INSTRUCTIONS:
- 1) Answer from the FeatureStore SDK guide, one line each:
(a) Which open-source dataset serves as the working example?
(b) Which tables correspond to the item, user, and label tables?
(c) To which file are the credential export commands appended?
- 2) According to the FeatureStore SDK guide, why should the AccessKey credentials be stored as environment variables?
- 3) Repeat the stretch of the FeatureStore SDK guide from "Use the FeatureStore" through "the best experience.".

DOCUMENT SECTION:
>> BEGIN
Use the FeatureStore Python SDK to register feature views, write feature data to offline and online stores, and generate training datasets for model training.
This guide uses the open-source Moviedata dataset as a working example. The Movie, User, and Rating tables map to the item, user, and label tables in a typical recommendation pipeline.
In this guide, you will:
Install the SDK and configure your project
Define feature entities and feature views
Write data to the offline store and publish it to the online store
Retrieve online features and define a feature selector
Create a training dataset and export it for model training
Prerequisites
Before you begin, make sure you have:
Obtained the AccessKey ID and AccessKey Secret for your Alibaba Cloud account
Configured data sources in FeatureStore (both offline and online)
Run the code in this guide on a DSW instance for the best experience.
Step 1: Install the SDK and configure your project
Install the SDK
Run the following command in a Python 3 environment:
pip install https://feature-store-py.oss-cn-beijing.aliyuncs.com/package/feature_store_py-1.3.1-py3-none-any.whlSet environment variables
Store your credentials as environment variables to avoid hardcoding sensitive information. In your DSW Notebook, click Terminal from the top menu bar, then run:
echo "export AccessKeyID='<your-access-key-id>'" >> ~/.bashrc
echo "export AccessKeySecret='<your-access-key-secret>'" >> ~/.bashrc
source ~/.bashrcReplace <your-access-key-id> and <your-access-key-secret> with your actual AccessKey ID and AccessKey Secret.
>> END
SUPPLIED MATERIAL:
>> BEGIN
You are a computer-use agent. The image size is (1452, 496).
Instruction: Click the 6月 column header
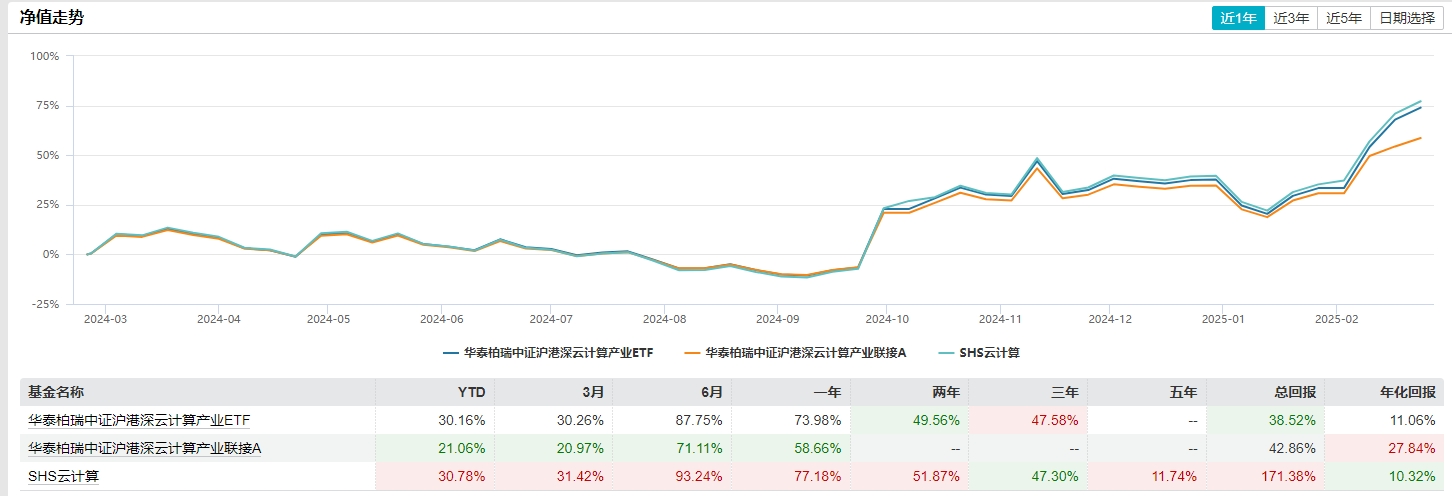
>> END
ANSWERS PROVIDED:
- 1)
(a) Moviedata
(b) The Movie, User, and Rating tables, respectively
(c) ~/.bashrc

- 2) Storing the credentials as environment variables avoids hardcoding sensitive information.

- 3)
Use the FeatureStore Python SDK to register feature views, write feature data to offline and online stores, and generate training datasets for model training.
This guide uses the open-source Moviedata dataset as a working example. The Movie, User, and Rating tables map to the item, user, and label tables in a typical recommendation pipeline.
In this guide, you will:
Install the SDK and configure your project
Define feature entities and feature views
Write data to the offline store and publish it to the online store
Retrieve online features and define a feature selector
Create a training dataset and export it for model training
Prerequisites
Before you begin, make sure you have:
Obtained the AccessKey ID and AccessKey Secret for your Alibaba Cloud account
Configured data sources in FeatureStore (both offline and online)
Run the code in this guide on a DSW instance for the best experience.